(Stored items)
------------------------------------------------------------------------
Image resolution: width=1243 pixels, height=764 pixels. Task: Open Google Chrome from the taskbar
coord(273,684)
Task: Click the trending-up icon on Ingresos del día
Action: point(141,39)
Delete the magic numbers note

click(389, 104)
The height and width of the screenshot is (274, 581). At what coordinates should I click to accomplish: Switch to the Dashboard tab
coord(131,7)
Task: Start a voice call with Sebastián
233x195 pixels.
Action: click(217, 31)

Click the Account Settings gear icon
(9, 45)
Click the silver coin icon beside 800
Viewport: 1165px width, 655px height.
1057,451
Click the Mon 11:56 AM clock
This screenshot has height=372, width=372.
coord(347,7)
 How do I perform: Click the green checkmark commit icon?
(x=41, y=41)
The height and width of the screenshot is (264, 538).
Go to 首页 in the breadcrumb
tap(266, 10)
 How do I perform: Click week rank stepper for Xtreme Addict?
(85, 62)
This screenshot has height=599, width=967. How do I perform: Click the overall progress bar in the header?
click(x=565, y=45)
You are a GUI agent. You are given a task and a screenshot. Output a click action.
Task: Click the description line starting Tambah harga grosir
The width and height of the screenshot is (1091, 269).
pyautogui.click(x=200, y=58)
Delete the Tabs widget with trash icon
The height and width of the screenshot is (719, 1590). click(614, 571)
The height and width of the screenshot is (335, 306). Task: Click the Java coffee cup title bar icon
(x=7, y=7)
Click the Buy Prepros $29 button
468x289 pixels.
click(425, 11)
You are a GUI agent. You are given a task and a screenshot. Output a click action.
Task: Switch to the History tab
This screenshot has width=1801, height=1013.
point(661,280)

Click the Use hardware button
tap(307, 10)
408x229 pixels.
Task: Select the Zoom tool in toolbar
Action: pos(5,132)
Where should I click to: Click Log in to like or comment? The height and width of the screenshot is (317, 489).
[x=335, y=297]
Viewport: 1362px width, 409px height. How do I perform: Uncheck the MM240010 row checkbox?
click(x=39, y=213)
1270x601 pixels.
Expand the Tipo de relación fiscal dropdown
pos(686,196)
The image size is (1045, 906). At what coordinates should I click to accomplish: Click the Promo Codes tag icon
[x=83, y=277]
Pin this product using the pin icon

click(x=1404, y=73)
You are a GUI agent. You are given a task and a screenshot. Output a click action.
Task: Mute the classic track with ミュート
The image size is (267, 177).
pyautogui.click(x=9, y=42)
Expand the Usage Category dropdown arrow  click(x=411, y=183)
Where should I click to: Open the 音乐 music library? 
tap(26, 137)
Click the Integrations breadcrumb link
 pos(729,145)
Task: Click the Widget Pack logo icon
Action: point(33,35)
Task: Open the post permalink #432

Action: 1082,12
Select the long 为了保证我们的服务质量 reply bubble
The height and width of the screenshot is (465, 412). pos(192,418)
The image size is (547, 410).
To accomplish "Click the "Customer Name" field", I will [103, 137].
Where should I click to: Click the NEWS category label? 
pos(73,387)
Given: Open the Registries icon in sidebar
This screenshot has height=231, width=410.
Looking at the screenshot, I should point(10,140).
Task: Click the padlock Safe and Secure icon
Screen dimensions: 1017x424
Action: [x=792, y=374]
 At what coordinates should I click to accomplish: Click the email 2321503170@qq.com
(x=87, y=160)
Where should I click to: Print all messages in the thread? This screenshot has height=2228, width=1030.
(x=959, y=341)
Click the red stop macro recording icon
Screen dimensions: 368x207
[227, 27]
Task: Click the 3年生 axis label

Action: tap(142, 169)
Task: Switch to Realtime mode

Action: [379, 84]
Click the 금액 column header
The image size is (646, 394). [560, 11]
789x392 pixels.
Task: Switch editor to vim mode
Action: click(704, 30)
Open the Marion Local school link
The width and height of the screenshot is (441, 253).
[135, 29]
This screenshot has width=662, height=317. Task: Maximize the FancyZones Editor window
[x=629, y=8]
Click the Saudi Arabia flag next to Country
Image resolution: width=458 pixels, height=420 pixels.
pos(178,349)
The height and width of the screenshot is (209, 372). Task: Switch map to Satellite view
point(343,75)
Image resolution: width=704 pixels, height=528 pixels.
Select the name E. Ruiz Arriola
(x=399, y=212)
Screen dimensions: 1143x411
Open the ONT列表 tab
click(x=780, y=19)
------------------------------------------------------------------------
Give every entry back unchanged. Leave none out.

**RESPONSE TO THE TASK**:
Image resolution: width=1243 pixels, height=764 pixels. Task: Open Google Chrome from the taskbar
coord(273,684)
Task: Click the trending-up icon on Ingresos del día
Action: point(141,39)
Delete the magic numbers note

click(389, 104)
The height and width of the screenshot is (274, 581). At what coordinates should I click to accomplish: Switch to the Dashboard tab
coord(131,7)
Task: Start a voice call with Sebastián
233x195 pixels.
Action: click(217, 31)

Click the Account Settings gear icon
(9, 45)
Click the silver coin icon beside 800
Viewport: 1165px width, 655px height.
1057,451
Click the Mon 11:56 AM clock
This screenshot has height=372, width=372.
coord(347,7)
 How do I perform: Click the green checkmark commit icon?
(x=41, y=41)
The height and width of the screenshot is (264, 538).
Go to 首页 in the breadcrumb
tap(266, 10)
 How do I perform: Click week rank stepper for Xtreme Addict?
(85, 62)
This screenshot has height=599, width=967. How do I perform: Click the overall progress bar in the header?
click(x=565, y=45)
You are a GUI agent. You are given a task and a screenshot. Output a click action.
Task: Click the description line starting Tambah harga grosir
The width and height of the screenshot is (1091, 269).
pyautogui.click(x=200, y=58)
Delete the Tabs widget with trash icon
The height and width of the screenshot is (719, 1590). click(614, 571)
The height and width of the screenshot is (335, 306). Task: Click the Java coffee cup title bar icon
(x=7, y=7)
Click the Buy Prepros $29 button
468x289 pixels.
click(425, 11)
You are a GUI agent. You are given a task and a screenshot. Output a click action.
Task: Switch to the History tab
This screenshot has width=1801, height=1013.
point(661,280)

Click the Use hardware button
tap(307, 10)
408x229 pixels.
Task: Select the Zoom tool in toolbar
Action: pos(5,132)
Where should I click to: Click Log in to like or comment? The height and width of the screenshot is (317, 489).
[x=335, y=297]
Viewport: 1362px width, 409px height. How do I perform: Uncheck the MM240010 row checkbox?
click(x=39, y=213)
1270x601 pixels.
Expand the Tipo de relación fiscal dropdown
pos(686,196)
The image size is (1045, 906). At what coordinates should I click to accomplish: Click the Promo Codes tag icon
[x=83, y=277]
Pin this product using the pin icon

click(x=1404, y=73)
You are a GUI agent. You are given a task and a screenshot. Output a click action.
Task: Mute the classic track with ミュート
The image size is (267, 177).
pyautogui.click(x=9, y=42)
Expand the Usage Category dropdown arrow  click(x=411, y=183)
Where should I click to: Open the 音乐 music library? 
tap(26, 137)
Click the Integrations breadcrumb link
 pos(729,145)
Task: Click the Widget Pack logo icon
Action: point(33,35)
Task: Open the post permalink #432

Action: 1082,12
Select the long 为了保证我们的服务质量 reply bubble
The height and width of the screenshot is (465, 412). pos(192,418)
The image size is (547, 410).
To accomplish "Click the "Customer Name" field", I will [103, 137].
Where should I click to: Click the NEWS category label? 
pos(73,387)
Given: Open the Registries icon in sidebar
This screenshot has height=231, width=410.
Looking at the screenshot, I should point(10,140).
Task: Click the padlock Safe and Secure icon
Screen dimensions: 1017x424
Action: [x=792, y=374]
 At what coordinates should I click to accomplish: Click the email 2321503170@qq.com
(x=87, y=160)
Where should I click to: Print all messages in the thread? This screenshot has height=2228, width=1030.
(x=959, y=341)
Click the red stop macro recording icon
Screen dimensions: 368x207
[227, 27]
Task: Click the 3年生 axis label

Action: tap(142, 169)
Task: Switch to Realtime mode

Action: [379, 84]
Click the 금액 column header
The image size is (646, 394). [560, 11]
789x392 pixels.
Task: Switch editor to vim mode
Action: click(704, 30)
Open the Marion Local school link
The width and height of the screenshot is (441, 253).
[135, 29]
This screenshot has width=662, height=317. Task: Maximize the FancyZones Editor window
[x=629, y=8]
Click the Saudi Arabia flag next to Country
Image resolution: width=458 pixels, height=420 pixels.
pos(178,349)
The height and width of the screenshot is (209, 372). Task: Switch map to Satellite view
point(343,75)
Image resolution: width=704 pixels, height=528 pixels.
Select the name E. Ruiz Arriola
(x=399, y=212)
Screen dimensions: 1143x411
Open the ONT列表 tab
click(x=780, y=19)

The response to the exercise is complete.